La crise politique prolongée en Israël est terminée. Yaïr Lapid (alias le premier ministre alternatif), connu pour ses résolutions pro-arméniennes, est devenu chef du ministère israélien des Affaires étrangères. L'attitude du nouveau gouvernement à l'égard de la question arménienne va-t-elle changer, et y a-t-il des conditions préalables à cela ?

La crise politique en Israël semble être terminée, une nouvelle coalition a été formée et le gouvernement a commencé son travail, mais le concept de politique étrangère et d'institutions socio-économiques est toujours en cours d'élaboration. Les dirigeants israéliens sont en train de s'accorder sur les grandes lignes d'action du gouvernement et d'approuver le budget du pays.

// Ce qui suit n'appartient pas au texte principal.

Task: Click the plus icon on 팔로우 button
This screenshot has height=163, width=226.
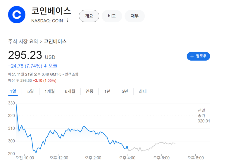Action: 192,56

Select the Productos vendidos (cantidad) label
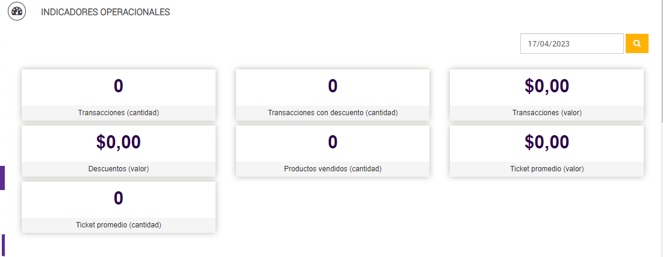point(332,169)
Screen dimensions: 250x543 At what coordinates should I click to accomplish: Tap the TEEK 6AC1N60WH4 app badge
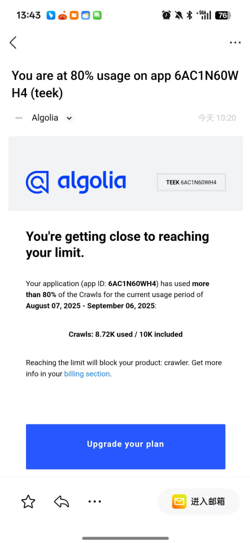click(191, 182)
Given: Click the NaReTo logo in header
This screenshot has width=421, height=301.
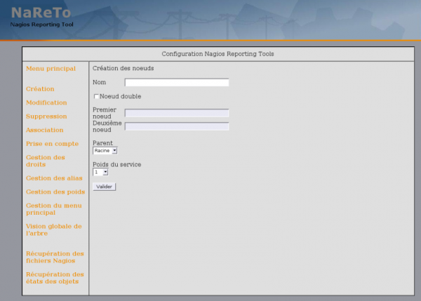Looking at the screenshot, I should 41,14.
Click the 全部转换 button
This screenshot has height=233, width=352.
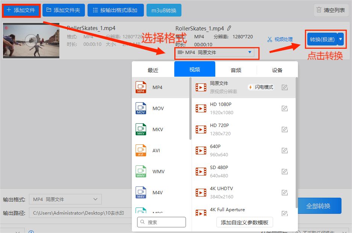(320, 206)
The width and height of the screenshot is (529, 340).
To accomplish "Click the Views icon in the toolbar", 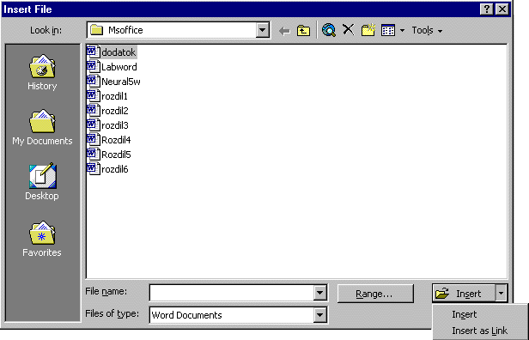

De nombreux efforts ont été déployés pour former la coalition actuelle, avec Yaïr Lapid, le leader du parti « Il y a un futur », qui dirige aujourd'hui le ministère des Affaires étrangères et qui, dans deux ans, deviendra le nouveau premier ministre israélien.

Fait intéressant, pendant qu'il était dans l'opposition, Lapid a déposé l'année dernière un projet de loi pour la reconnaissance du génocide arménien. Mais malheureusement, comme le montre l'histoire d'Israël et - en particulier - le travail du parlement, les politiciens, passant très souvent de l'opposition à la coalition et vice versa, votent contre leurs propres projets de loi. Espérons que cela ne se produira pas cette fois-ci. Le lobby pour la reconnaissance du génocide arménien s'est intensifié ces derniers temps et il est possible qu'à cette cadence de la Knesset, une décision soit enfin prise pour reconnaître le génocide arménien dans l'Empire ottoman.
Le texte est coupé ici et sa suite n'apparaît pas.